- Born: February 21, 1944 (age 82)
- Education: Tulane University (BA) (Ph.D.)
- Scientific career
- Fields: Jewish studies History of medicine
- Workplaces: Cornell University University of Chicago University of Illinois at Chicago Warwick University Emory University

= Sander Gilman =

American cultural and literary historian (born 1944)

Sander L. Gilman (born February 21, 1944), is an American cultural and literary historian. He is known for his contributions to Jewish studies and the history of medicine. He is the author or editor of over one hundred books.

Gilman's focus is on medicine and the echoes of its rhetoric in social and political discourse. In particular, Gilman investigates the constellations of medical, social, and political discourse that emerge at certain historical junctures.

==Academic career==
Gilman obtained his B.A. degree in German language and literature from Tulane University in 1963, where he proceeded to gain his Ph.D. degree, also in German, in 1968. He was a professor at Cornell University (1976–1995), then moving to the University of Chicago for six years (1994–2000). He was then at the University of Illinois at Chicago for four years, founding its Program in Jewish Studies.

In 2005 he was appointed a distinguished professor of the Liberal Arts and Sciences at Emory University, where he was the Director of the Program in Psychoanalysis as well as of Emory University's Health Sciences Humanities Initiative. He also served as professor of psychiatry and was a member of the Psychoanalytic Institute at Emory. During 1990-1991 he served as the Visiting Historical Scholar at the National Library of Medicine, Bethesda, MD; 1996–1997 as a fellow of the Center for Advanced Study in the Behavioral Sciences, Stanford, CA; 2000–2001 as a Berlin prize fellow at the American Academy in Berlin; 2004–5 as the Weidenfeld Visiting professor of European Comparative Literature at Oxford University; 2007 to 2012 as Professor at the Institute in the Humanities, Birkbeck College; 2010 to 2013 as a Visiting research professor at The University of Hong Kong; and as the Alliance Professor of History at LMU Munich (2017–18). He has been a visiting professor at numerous universities in North America, South Africa, The United Kingdom, Germany, Israel, China, and New Zealand. In 2021, he was made professor emeritus at Emory.

He was president of the Modern Language Association in 1995. He has been awarded a Doctor of Laws (honoris causa) at the University of Toronto in 1997, elected an honorary professor of the Free University of Berlin (2000), made an honorary member of the American Psychoanalytic Association in 2008 and made a Fellow of the American Academy of Arts and Sciences (2016).

==Writing==
Gilman wrote the basic study of the visual stereotyping of the mentally ill, Seeing the Insane, published by John Wiley and Sons in 1982 (reprinted: 1996 and 2013) as well as the standard study of Jewish Self-Hatred, the title of his Johns Hopkins University Press monograph of 1986, which is still in print.

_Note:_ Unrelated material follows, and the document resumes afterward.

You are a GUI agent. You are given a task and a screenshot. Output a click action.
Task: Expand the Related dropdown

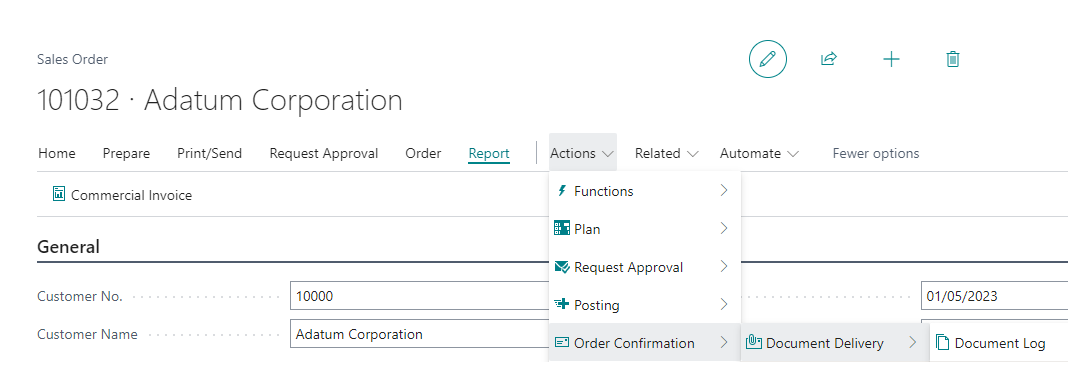click(666, 153)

His Stand Up Straight! A History of Posture (Reaktion Press, London) and the edited volume Jews on the Move: Modern Cosmopolitanist Thought and Its Others were both published in 2018. I Know Who Caused COVID-19: Pandemics and Xenophobia (with Zhou Xun) appeared in 2021 (with Reaktion Press, London). Gilman also wrote two books on Franz Kafka. In response to the attacks on expertise and "science" during and following the pandemic, he published his Doc or Quack: Science and Anti-Science in Modern Medicine in 2025 with Reaktion Press in London.

===Freud===
He has examined Sigmund Freud, addressing the question of what role, if any, was played by Freud's Jewish origins in his composition of the psychoanalytic corpus. Gilman's thesis concerning this subject is that the prejudices of biology in the nineteenth century classified the Jew as being somehow feminine, a stigma that Freud sought to escape by carving out a scientific niche of his own. Licensed by his own brand of science, Freud could simultaneously lay claim to the manhood that the Viennese scientific establishment of the nineteenth century threatened to deny him, and also to the neutrality that was the warrant of its authority.

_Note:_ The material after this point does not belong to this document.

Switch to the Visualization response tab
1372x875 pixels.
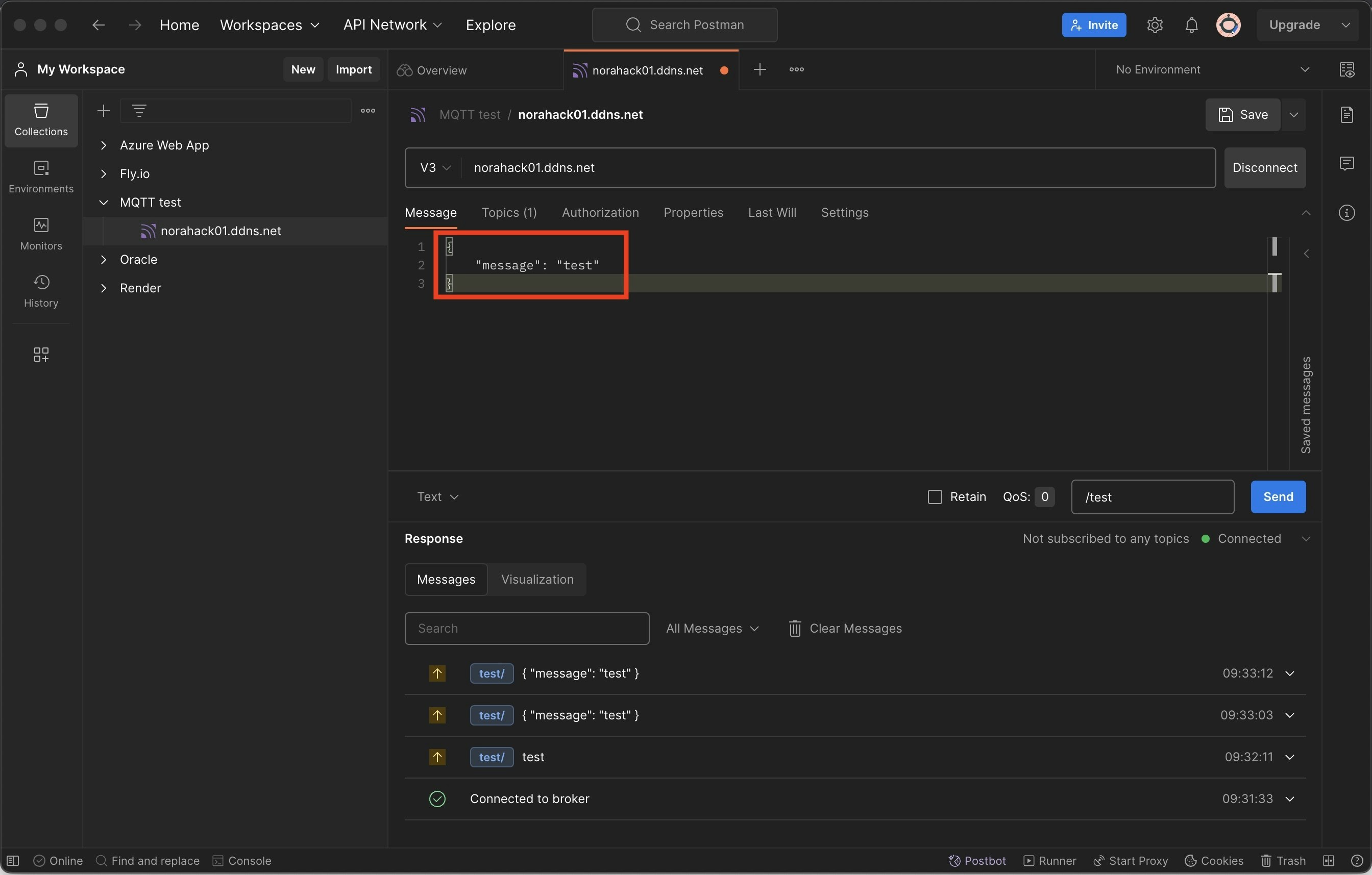[x=537, y=580]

To make the case that contemporaneous antisemitism shaped Freud's thought, Gilman provides a catalogue of the most egregious antisemitic stereotypes of the time and place, including straightforward documentation of certain antisemitic prejudices, such as the belief in Jewish male menstruation, as well as period depictions of antisemitic stereotypes in graphic media.

==Editorial board membership==
Gilman sits on the Honorary International Advisory Board of the Mens Sana Monographs.